Albumen height differed among strains (P<0.05), with YDCF and YDRC exhibiting higher values at both weeks. The marked increase from week 24 (5.6–7.0 mm) to week 32 (7.1–8.7 mm) across all strains indicates improved albumen protein deposition as hens approach peak production. This trend is well-documented, wherein albumen quality improves as hens develop full reproductive maturity (Chang et al., 2024). The improved albumen height of YDCF and YDRC may be indicated by strain-specific differences in oviductal protein synthesis, a factor associated with genotype-linked expression patterns in native chickens (Kruenti et al., 2022).

8. Haugh Unit (HU)

Haugh unit is an important measure of internal egg freshness and corrects for variations in albumen height due to egg weight (Oketch et al., 2025a). The current study reported significantly varied HU values at week 32 (P<0.05), with YDRC and YDCF recording higher levels. The highest HU values were recorded at week 32 at 93.34. These results align with a previous study showing that the HU was dependent on albumen height (Jang, 2022). In agreement with (Park et al., 2024), the enhanced HU performance of YDRC and YDCF suggests that these strains could be prioritized for breeding programs targeting egg freshness, storage quality, and albumen integrity.

» DATASET CONTENT
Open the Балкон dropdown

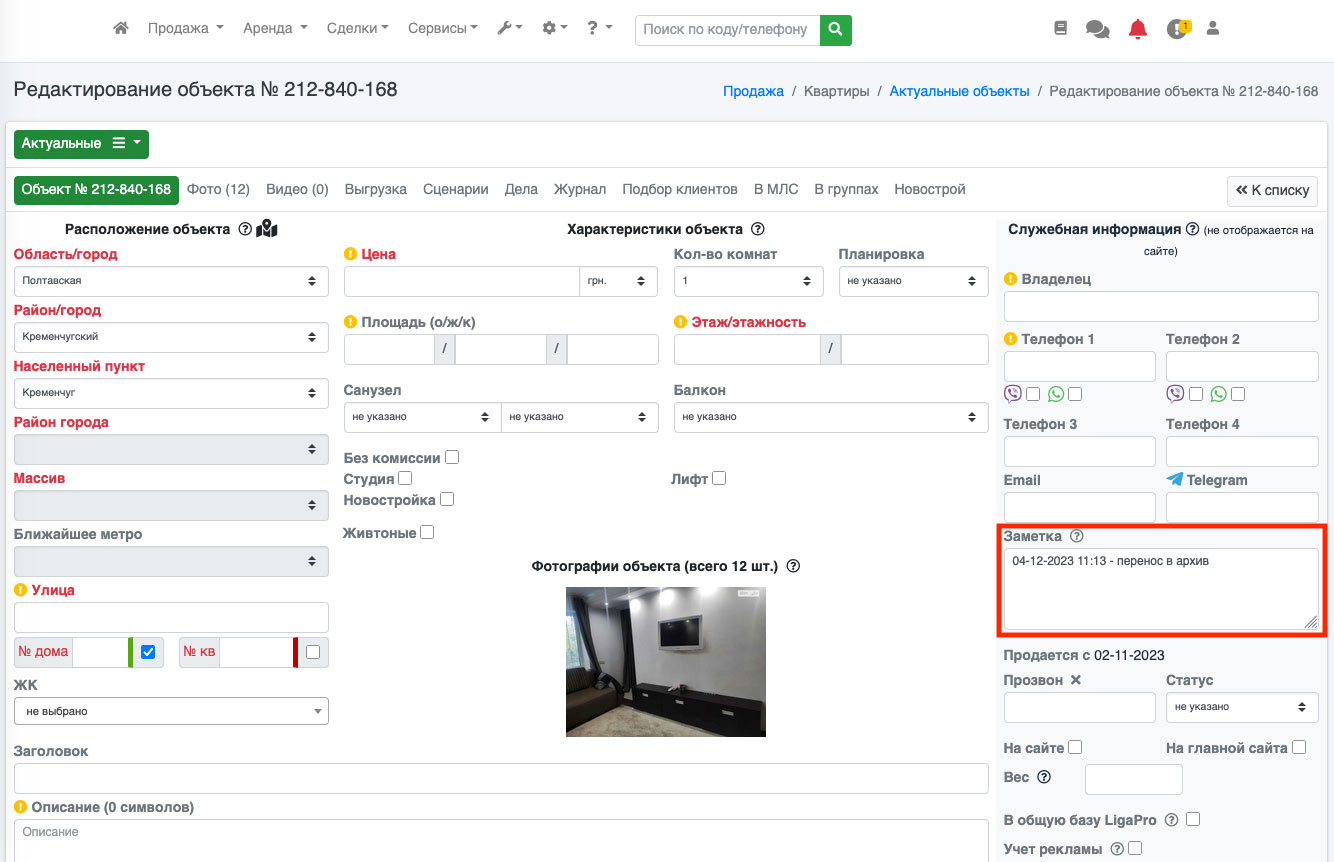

» WHAT TO DO
Please go on with the passage on egg quality in chicken strains from the point where it stops. The listing above comes from a separate source.

» RESULT OF THIS TASK
9. Yolk Color

Yolk color did not differ across strains at any time point (P>0.05). Dietary consumption of carotenoid-rich foods, like yellow maize and corn gluten meal, is the main factor influencing yolk color, a crucial sensory characteristic that affects consumer preference (Moreno et al., 2020; Asare et al., 2024). This finding noted the minimal genetic contribution to yolk color variability in local native chickens under standardized feeding conditions. Thus, yolk color appears unsuitable as a discriminating trait among native strains raised under similar nutritional regimens.

10. Eggshell Thickness and Breaking Strength

Eggshell quality is a critical trait in the poultry industry with definitive impacts on both egg yield and hatchability (Cheng and Ning, 2023). Major factors influencing shell quality include oviposition timing, age, housing system, and, most importantly, genetic background (Ketta and Tůmová, 2016). It was observed that eggshell thickness exhibited strain-specific differences at week 24 (P = 0.012) and at week 32 (P = 0.047). Thicker shells in YCCF and YDCK at week 24 may reflect genetic advantages in calcium deposition efficiency, a trait associated with both improved mineral metabolism and shell gland function (Li et al., 2021). Although differences narrowed in week 32, YDCK maintained higher values, suggesting potential for enhanced shell quality beyond the current experimental period.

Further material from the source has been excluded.